On a paltry salary he established an orphanage, a school for girls, and a ministry to evangelize and reclaim prostitutes. And while he was tirelessly educating and evangelizing, Rev. Neale came across this hymn of faith in a Latin text. The tune that went with the text was from a 15th century French Franciscan convent of nuns ministering in Portugal. Rev. Neale easily translated the Latin into English and gave the world a song. Soon his translation made it to England, and from there "across the pond" to America and around the world.

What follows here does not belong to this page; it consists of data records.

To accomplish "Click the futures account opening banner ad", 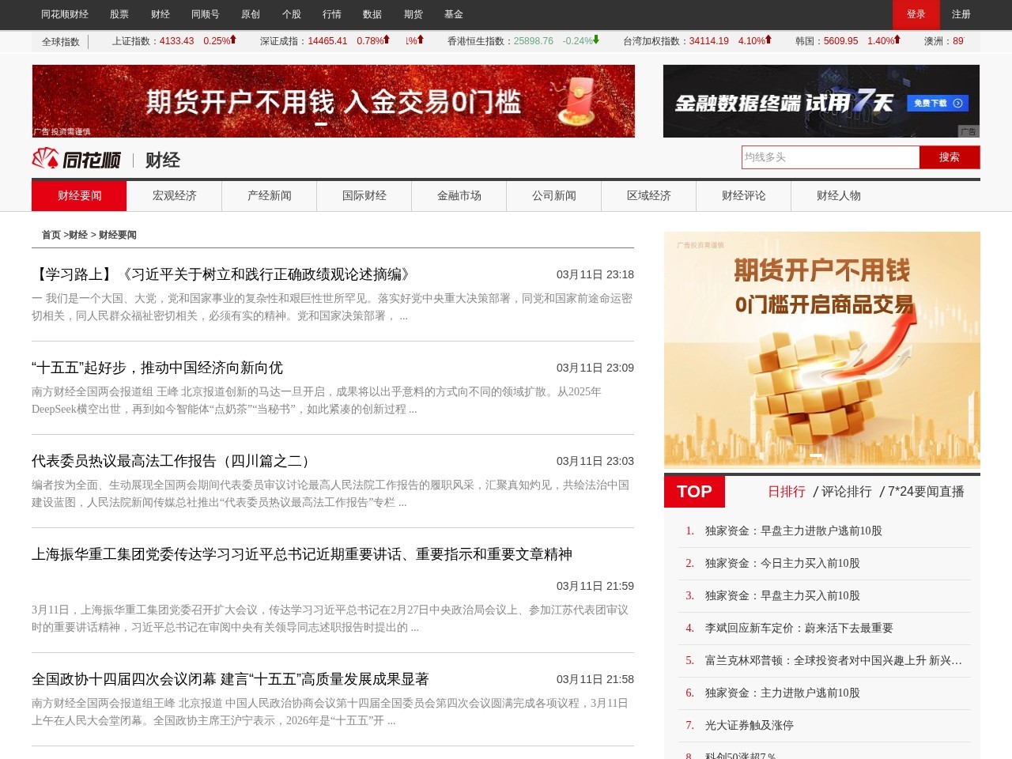I will pyautogui.click(x=332, y=101).
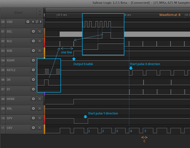
Task: Jump to previous edge on VDD
Action: tap(33, 22)
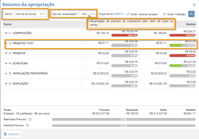Click info icon beside Medido/Previsto

tap(27, 125)
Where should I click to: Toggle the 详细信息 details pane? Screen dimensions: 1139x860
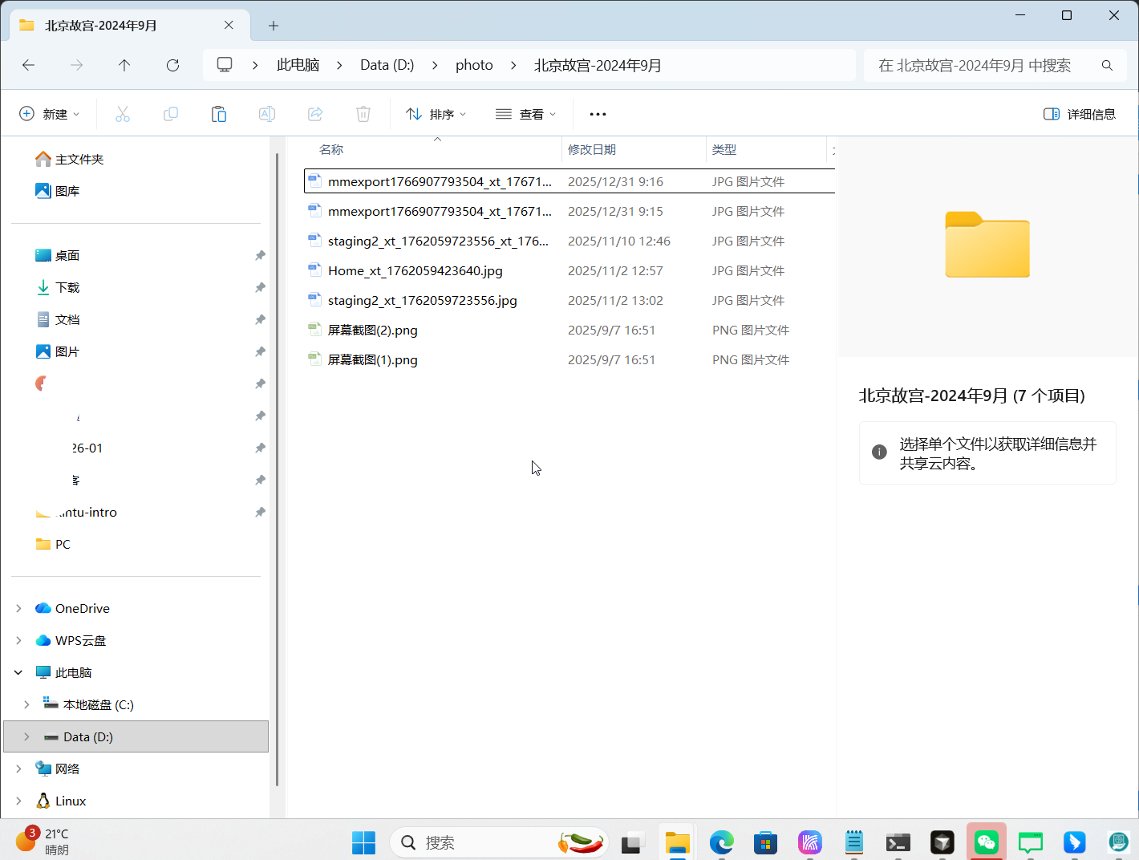(1080, 114)
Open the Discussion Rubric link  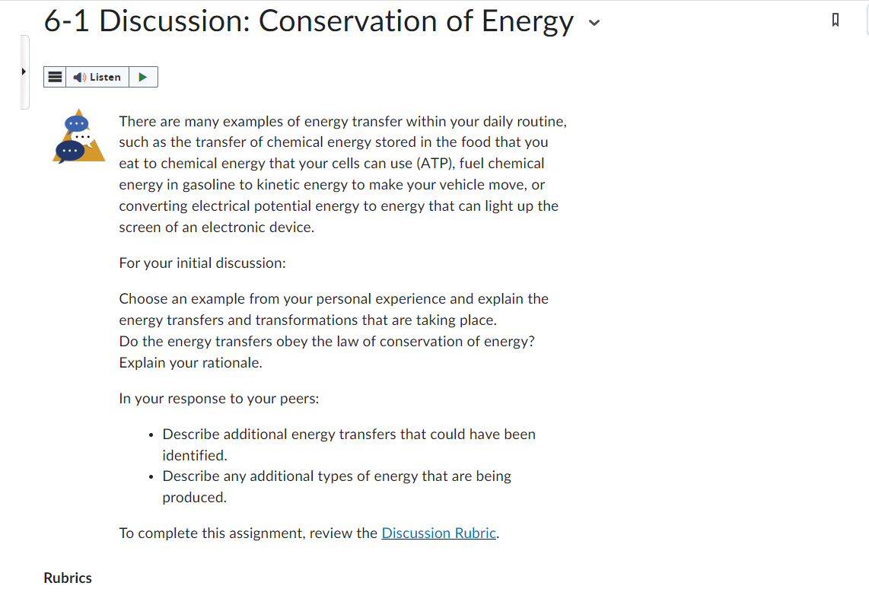coord(438,533)
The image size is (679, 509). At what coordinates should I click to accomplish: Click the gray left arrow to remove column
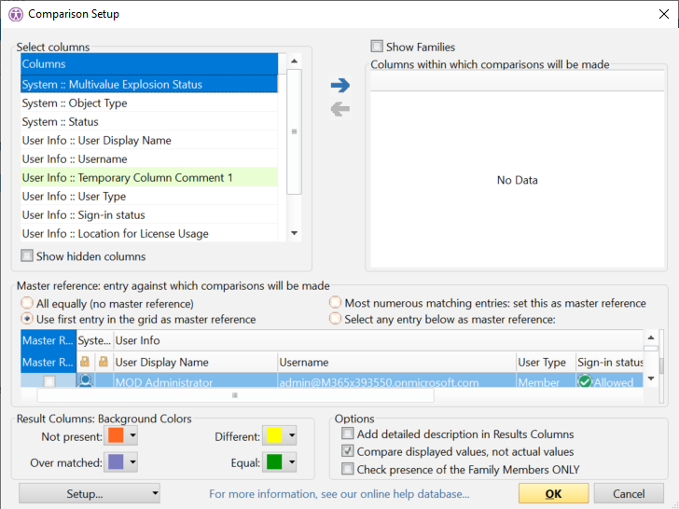click(340, 109)
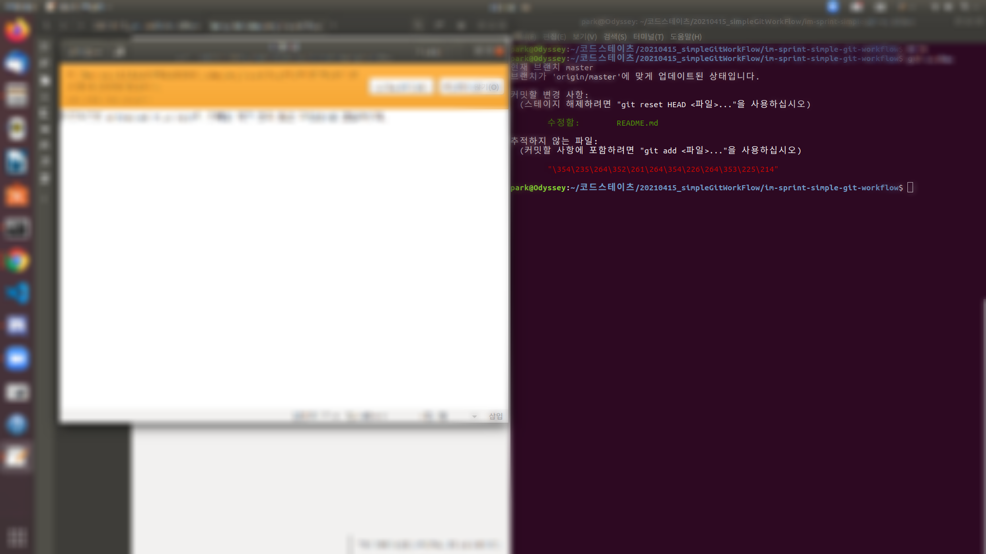The width and height of the screenshot is (986, 554).
Task: Open Google Chrome from the dock
Action: 17,261
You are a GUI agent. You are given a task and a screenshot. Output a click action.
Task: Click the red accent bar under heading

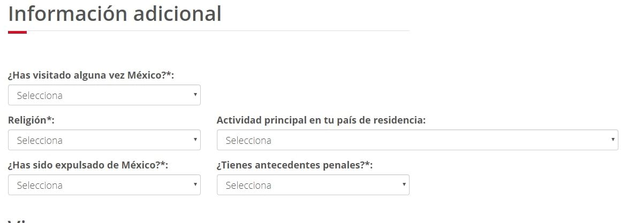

A gift was penned by unnamed monks over 1200 years ago. Given a tune by nuns in an obscure convent. Rediscovered by a forgotten evangelist off the coast of Africa. The song of Emmanuel--- "God with us." Hidden for centuries but now enjoyed by millions worldwide. No one does it alone. God is the One who orchestrates history. And the theme of His song is "Emmanuel."
O Come Thou Dayspring come and cheer/ our spirits by Thine Advent here;
Disperse the gloomy clouds of night/ and death's dark shadows put to flight;
Rejoice! Rejoice! Emmanuel shall come to thee O Israel.